Highway Evacuations in Selected Metropolitan Areas: Assessment of Impediments

Hampton Roads, Virginia
(Virginia Beach, Norfolk & Newport News)

#31-Most Congested
#35-Population (1,658,000)
INRIX® National Traffic Scorecard 2009

map of Hampton Roads, Virginia

The Plan

Authorities updated the Hampton Roads evacuation plan in 2009 (updates occur annually). The 2009 version includes transportation changes. Authorities integrated the Hampton Roads evacuation plan into State and local EMA plans.

The Commonwealth of Virginia maintains an evacuation plan only for Hampton Roads though they are currently working on a plan for the National Capital Region. The Commonwealth shares their evacuation plan with North Carolina. Every spring, North Carolina and Virginia meet to share plans with both the State and local agencies. The meeting rotates between Virginia and North Carolina each year. Although Virginia has never ordered an evacuation of the Hampton Roads area, North Carolina has had to evacuate its Eastern shore populations several times, particularly in response to a hurricane or tropical storm. In addition to coordination meetings with North Carolina, Virginia meets with neighboring States, including Delaware and Maryland, to update its plan. This occurs quarterly, where Virginia, Delaware, and Maryland representatives discuss issues of mutual concern, including evacuation planning.

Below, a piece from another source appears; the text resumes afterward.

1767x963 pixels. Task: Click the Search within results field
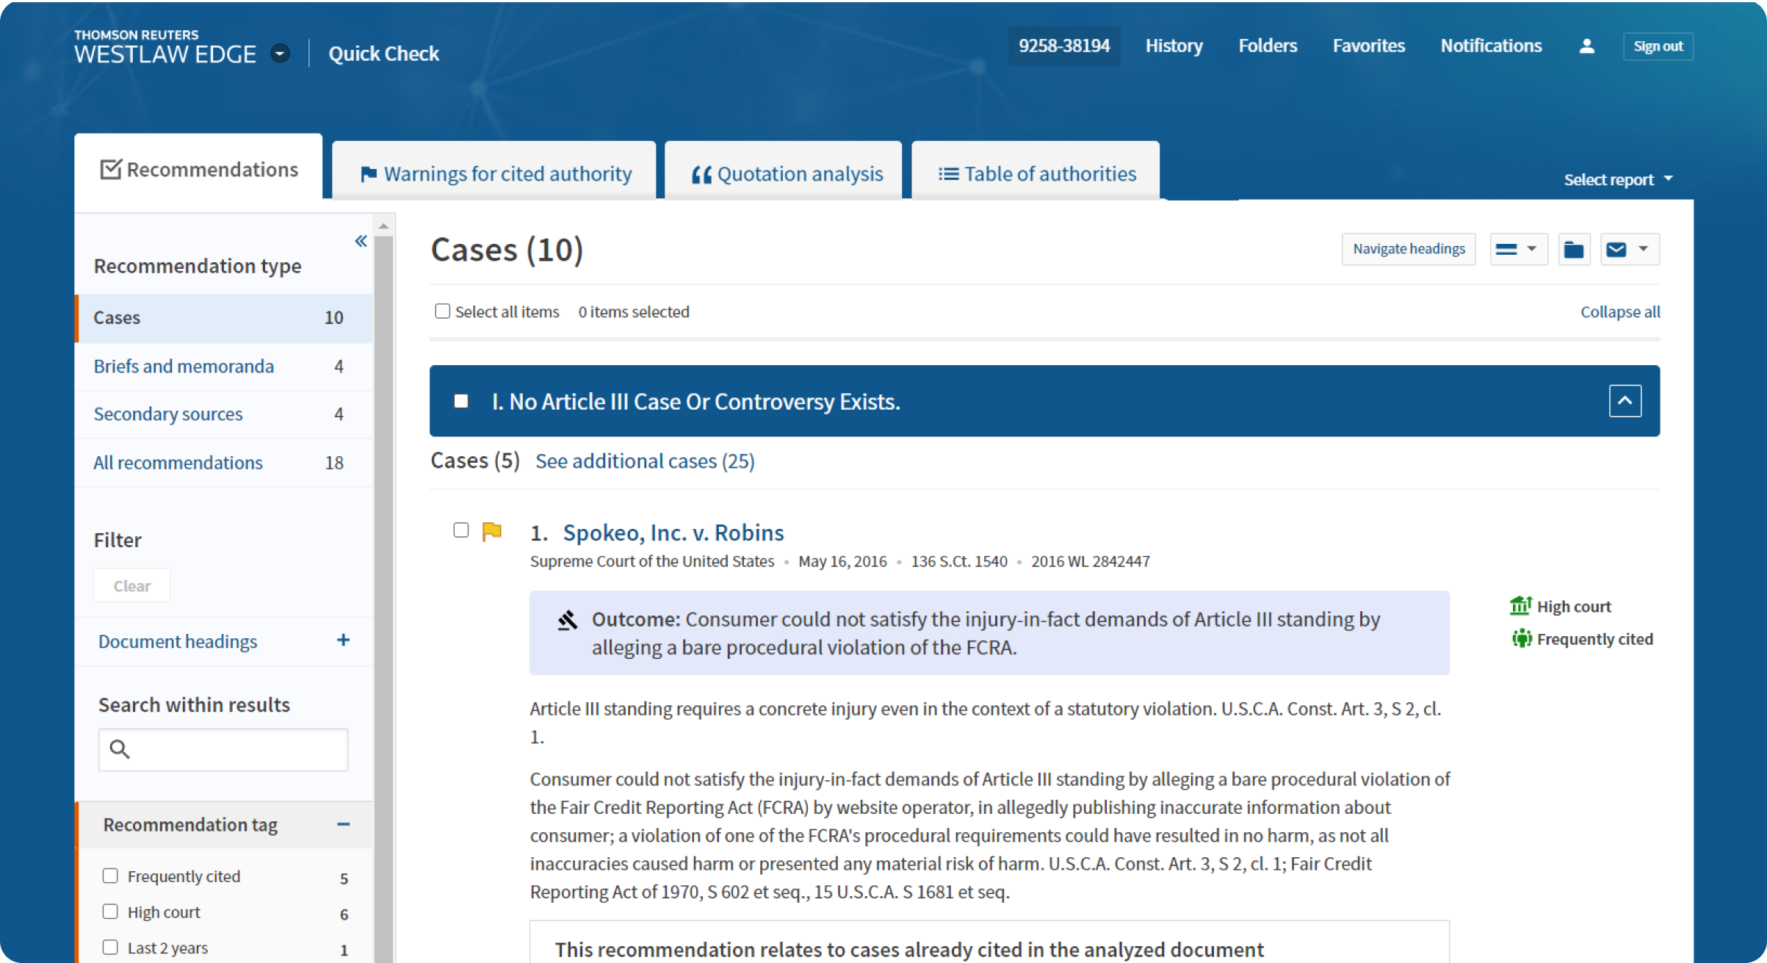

The Commonwealth's Emergency Response plan incorporates the entire State due to the potential need for sheltering populations. Most pre-identified shelter sites lie along the I-81 corridor or other locations in western Virginia. The pre-identified shelters large enough to take care of people and animals are located on the campuses of universities in the western part of Virginia, including the University of Virginia and James Madison University.

Norfolk, one area within the Hampton Roads region, currently benefits from a Homeland Security Grant to address evacuation planning as a part of catastrophic planning. The DHS/FEMA RCPGP provides catastrophic events planning grants to the 10 highest risk Urban Areas and surrounding regions, including: Chicago, Los Angeles, Houston, New York, San Francisco, Washington, DC, Boston, Honolulu, Norfolk, and Seattle.

Top Highway Impediments

Top Highway Impediments

  • Traffic Signal Timing
  • Number of Water Crossings
  • Limited ITS Deployment Along Key Evacuation Routes
  • Flood-Prone Infrastructure
  • Human Resources to Manage Evacuation Operations & Tools

The interviewees reported the following most significant impediments along NHS routes that may impact effective large-scale, mass evacuations from the Hampton Roads region:

  1. Traffic Signal Timing - The limited ability to properly adjust traffic signal timing could impact the region's ability to evacuate populations.
  2. Number of Water Crossings - The Hampton Roads area has five bridge-tunnel crossings that hamper the ability to evacuate the population. These crossings are known bottlenecks during daily traffic and would be expected to be more so during evacuations.
  3. Limited ITS Deployment Along Key Evacuation Routes - The ITS technology is only deployed along the Interstates, though most evacuees would use US routes 460 and 58 and possibly 60 and 17. Having ITS on these routes would help manage evacuations.
  4. Flood-Prone Infrastructure - The Tidewater region is a low lying area and routes 17, 460, and 58 are prone to flooding so they would need to evacuate residents before the floods. The biggest concern would be back-to-back storms that would limit the ability to get to people before or during the second storm.
  5. Human Resources to Manage Evacuation Operations and Tools - Highway Advisory Radio (HAR) covers Tidewater routes in the Hampton Roads area. Also, statewide 511 provides real-time traveler information to regional motorists. However, both staff and contractor availability remains a significant issue that would limit the effectiveness of an evacuation. Though Virginia would depend on Commonwealth employees to staff contraflow operations, a contractor manages I-64. Though the contractors are supposed to help during these events, currently the task to do so is not included in their contract. The contract comprises a number of subcontractors, and it is unknown if the subcontractors will be available if needed. To staff the lane reversal, VDOT would have to pull in hundreds of VDOT staff from outside the area to help manage the activity.